**** Records ****
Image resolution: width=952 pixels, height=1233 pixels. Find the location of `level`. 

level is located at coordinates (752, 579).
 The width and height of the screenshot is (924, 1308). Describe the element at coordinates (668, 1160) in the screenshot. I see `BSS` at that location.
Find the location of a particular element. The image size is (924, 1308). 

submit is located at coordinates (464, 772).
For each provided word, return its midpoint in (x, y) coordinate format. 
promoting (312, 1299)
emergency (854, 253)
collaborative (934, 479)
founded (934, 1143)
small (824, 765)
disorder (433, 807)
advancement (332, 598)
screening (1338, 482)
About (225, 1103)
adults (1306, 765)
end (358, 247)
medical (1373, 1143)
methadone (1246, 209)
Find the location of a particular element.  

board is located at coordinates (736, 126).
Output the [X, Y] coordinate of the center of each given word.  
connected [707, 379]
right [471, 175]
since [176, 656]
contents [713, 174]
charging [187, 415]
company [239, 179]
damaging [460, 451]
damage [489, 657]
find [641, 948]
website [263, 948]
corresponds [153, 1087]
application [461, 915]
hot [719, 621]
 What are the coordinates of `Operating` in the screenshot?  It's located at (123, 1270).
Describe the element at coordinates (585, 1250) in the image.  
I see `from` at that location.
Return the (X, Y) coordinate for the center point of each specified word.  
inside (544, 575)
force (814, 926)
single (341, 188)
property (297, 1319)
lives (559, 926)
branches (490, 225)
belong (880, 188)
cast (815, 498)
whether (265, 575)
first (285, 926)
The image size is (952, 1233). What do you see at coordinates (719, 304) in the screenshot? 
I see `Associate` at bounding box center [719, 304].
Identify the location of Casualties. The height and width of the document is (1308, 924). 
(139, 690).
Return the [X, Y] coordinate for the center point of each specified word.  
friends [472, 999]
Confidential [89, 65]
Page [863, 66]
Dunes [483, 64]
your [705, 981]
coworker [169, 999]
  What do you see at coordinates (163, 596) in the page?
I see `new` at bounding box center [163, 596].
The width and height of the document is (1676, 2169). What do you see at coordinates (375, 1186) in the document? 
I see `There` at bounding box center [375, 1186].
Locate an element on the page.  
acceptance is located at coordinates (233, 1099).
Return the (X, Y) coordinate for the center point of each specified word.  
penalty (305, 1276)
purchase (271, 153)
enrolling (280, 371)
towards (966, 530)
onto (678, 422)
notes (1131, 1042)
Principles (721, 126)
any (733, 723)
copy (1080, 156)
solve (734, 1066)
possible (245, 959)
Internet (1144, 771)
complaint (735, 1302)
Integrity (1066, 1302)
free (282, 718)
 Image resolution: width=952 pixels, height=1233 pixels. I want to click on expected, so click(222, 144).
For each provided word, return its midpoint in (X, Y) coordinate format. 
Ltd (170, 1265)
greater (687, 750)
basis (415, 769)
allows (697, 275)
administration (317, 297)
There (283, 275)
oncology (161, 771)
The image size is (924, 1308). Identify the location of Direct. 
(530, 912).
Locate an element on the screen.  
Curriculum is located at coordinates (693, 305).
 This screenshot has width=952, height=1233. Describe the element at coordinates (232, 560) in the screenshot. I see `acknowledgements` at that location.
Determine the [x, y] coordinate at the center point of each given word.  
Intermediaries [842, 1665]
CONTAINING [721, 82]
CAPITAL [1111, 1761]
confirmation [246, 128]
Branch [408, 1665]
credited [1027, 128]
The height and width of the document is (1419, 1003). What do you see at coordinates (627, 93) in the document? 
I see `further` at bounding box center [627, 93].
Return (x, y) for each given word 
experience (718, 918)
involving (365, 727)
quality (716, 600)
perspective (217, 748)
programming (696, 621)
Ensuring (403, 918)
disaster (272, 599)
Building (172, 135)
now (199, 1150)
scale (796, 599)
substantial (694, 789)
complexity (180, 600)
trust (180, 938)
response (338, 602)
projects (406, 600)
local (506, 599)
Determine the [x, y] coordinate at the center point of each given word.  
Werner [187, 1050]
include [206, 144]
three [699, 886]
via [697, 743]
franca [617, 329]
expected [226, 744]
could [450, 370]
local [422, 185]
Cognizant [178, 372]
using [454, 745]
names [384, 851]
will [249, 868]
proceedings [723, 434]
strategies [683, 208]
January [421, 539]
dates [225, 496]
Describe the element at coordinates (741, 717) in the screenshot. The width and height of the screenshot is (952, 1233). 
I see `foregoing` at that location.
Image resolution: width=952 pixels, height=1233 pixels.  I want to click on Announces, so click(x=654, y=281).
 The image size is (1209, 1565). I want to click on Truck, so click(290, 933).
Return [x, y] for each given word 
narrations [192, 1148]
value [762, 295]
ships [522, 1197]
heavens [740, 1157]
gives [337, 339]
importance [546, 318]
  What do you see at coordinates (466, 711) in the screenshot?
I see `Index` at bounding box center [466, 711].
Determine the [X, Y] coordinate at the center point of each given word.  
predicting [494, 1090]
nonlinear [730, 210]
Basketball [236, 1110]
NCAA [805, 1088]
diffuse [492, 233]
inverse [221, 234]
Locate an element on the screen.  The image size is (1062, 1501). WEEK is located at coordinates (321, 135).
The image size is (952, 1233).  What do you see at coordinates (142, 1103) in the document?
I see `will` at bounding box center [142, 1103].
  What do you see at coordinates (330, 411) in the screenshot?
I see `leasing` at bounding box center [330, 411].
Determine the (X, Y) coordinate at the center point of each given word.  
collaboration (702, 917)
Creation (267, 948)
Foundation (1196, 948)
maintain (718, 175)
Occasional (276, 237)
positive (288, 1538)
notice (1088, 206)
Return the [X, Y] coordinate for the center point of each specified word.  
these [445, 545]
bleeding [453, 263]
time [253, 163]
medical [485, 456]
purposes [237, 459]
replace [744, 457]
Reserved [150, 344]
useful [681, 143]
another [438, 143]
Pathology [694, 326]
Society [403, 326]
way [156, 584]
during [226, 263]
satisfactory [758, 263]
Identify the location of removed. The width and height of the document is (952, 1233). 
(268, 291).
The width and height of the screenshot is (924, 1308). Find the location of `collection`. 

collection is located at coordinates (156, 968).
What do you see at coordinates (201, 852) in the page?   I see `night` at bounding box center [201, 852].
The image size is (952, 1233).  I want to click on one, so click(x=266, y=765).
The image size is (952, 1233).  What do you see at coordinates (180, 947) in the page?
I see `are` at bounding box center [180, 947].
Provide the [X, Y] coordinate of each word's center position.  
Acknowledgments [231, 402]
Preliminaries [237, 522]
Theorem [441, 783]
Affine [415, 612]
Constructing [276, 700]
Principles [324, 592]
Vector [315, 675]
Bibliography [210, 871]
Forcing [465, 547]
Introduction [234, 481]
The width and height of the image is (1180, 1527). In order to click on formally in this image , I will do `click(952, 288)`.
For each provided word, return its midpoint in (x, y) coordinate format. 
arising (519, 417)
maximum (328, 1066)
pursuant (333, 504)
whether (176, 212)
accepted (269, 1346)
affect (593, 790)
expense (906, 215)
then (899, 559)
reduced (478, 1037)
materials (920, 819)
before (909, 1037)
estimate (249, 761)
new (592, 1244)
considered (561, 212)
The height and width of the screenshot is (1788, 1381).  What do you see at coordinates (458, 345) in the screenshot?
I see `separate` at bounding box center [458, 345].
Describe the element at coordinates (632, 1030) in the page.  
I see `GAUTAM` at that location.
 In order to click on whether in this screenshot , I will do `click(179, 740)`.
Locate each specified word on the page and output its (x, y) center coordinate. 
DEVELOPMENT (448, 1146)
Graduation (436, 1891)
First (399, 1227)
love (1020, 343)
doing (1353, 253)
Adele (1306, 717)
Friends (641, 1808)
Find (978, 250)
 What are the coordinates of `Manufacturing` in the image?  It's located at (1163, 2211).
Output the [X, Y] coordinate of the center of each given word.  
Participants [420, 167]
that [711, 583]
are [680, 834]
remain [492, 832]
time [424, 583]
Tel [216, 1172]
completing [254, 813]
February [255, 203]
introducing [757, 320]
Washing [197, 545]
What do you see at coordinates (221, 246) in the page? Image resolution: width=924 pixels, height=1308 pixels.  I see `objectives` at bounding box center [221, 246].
****
### Task to complete
Gather every line in the items above that contains the string "Identify" and copy each one out. Count a line only if its capitalization matches.

### Exercise solution
Identify the location of Casualties. The height and width of the document is (1308, 924). 
The image size is (924, 1308). Identify the location of Direct. 
Identify the location of removed. The width and height of the document is (952, 1233). 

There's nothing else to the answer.